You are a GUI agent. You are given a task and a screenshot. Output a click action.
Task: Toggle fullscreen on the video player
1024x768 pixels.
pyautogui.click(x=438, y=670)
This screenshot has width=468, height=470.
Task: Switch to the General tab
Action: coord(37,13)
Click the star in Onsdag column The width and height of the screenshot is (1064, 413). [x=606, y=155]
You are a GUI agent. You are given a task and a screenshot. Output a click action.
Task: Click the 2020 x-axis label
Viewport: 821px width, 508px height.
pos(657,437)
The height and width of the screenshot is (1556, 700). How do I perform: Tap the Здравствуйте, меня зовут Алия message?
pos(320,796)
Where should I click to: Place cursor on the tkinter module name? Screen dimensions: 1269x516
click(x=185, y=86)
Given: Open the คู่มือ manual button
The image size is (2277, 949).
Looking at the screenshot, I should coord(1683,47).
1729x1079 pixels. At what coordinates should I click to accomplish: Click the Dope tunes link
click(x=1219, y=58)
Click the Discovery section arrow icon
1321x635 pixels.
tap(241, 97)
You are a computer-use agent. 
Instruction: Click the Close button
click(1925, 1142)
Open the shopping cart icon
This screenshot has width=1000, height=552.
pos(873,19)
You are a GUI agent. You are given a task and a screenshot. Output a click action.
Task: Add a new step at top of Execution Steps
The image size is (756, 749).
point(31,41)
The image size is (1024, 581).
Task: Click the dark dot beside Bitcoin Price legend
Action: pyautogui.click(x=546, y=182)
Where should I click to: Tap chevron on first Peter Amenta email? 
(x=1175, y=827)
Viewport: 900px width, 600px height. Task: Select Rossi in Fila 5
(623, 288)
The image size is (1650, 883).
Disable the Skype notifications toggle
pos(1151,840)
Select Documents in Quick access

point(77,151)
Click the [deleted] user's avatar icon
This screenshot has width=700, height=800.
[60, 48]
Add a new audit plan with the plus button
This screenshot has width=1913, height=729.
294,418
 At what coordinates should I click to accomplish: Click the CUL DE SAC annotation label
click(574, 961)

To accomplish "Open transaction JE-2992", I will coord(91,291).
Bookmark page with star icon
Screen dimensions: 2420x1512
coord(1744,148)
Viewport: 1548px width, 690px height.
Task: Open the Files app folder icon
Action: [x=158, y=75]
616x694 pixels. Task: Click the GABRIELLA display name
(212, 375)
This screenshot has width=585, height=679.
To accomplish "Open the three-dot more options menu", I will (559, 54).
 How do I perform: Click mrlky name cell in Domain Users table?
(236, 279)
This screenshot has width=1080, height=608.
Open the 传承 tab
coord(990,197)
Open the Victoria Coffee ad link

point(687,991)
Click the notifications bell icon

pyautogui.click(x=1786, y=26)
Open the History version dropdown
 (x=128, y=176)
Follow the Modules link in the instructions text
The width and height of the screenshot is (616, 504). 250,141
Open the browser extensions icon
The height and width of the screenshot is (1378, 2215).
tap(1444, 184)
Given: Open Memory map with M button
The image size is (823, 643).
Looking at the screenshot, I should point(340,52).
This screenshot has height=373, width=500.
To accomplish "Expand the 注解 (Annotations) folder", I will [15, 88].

==============================

## Objective:
Rewrite the rows from the start of the rows through the line with "tap(241, 97)", switching "GUI agent" to "interface agent" and leaving everything else unchanged.

## Output for this task:
You are a interface agent. You are given a task and a screenshot. Output a click action.
Task: Toggle fullscreen on the video player
1024x768 pixels.
pyautogui.click(x=438, y=670)
This screenshot has width=468, height=470.
Task: Switch to the General tab
Action: coord(37,13)
Click the star in Onsdag column The width and height of the screenshot is (1064, 413). [x=606, y=155]
You are a interface agent. You are given a task and a screenshot. Output a click action.
Task: Click the 2020 x-axis label
Viewport: 821px width, 508px height.
pos(657,437)
The height and width of the screenshot is (1556, 700). How do I perform: Tap the Здравствуйте, меня зовут Алия message?
pos(320,796)
Where should I click to: Place cursor on the tkinter module name? Screen dimensions: 1269x516
click(x=185, y=86)
Given: Open the คู่มือ manual button
The image size is (2277, 949).
Looking at the screenshot, I should coord(1683,47).
1729x1079 pixels. At what coordinates should I click to accomplish: Click the Dope tunes link
click(x=1219, y=58)
Click the Discovery section arrow icon
1321x635 pixels.
tap(241, 97)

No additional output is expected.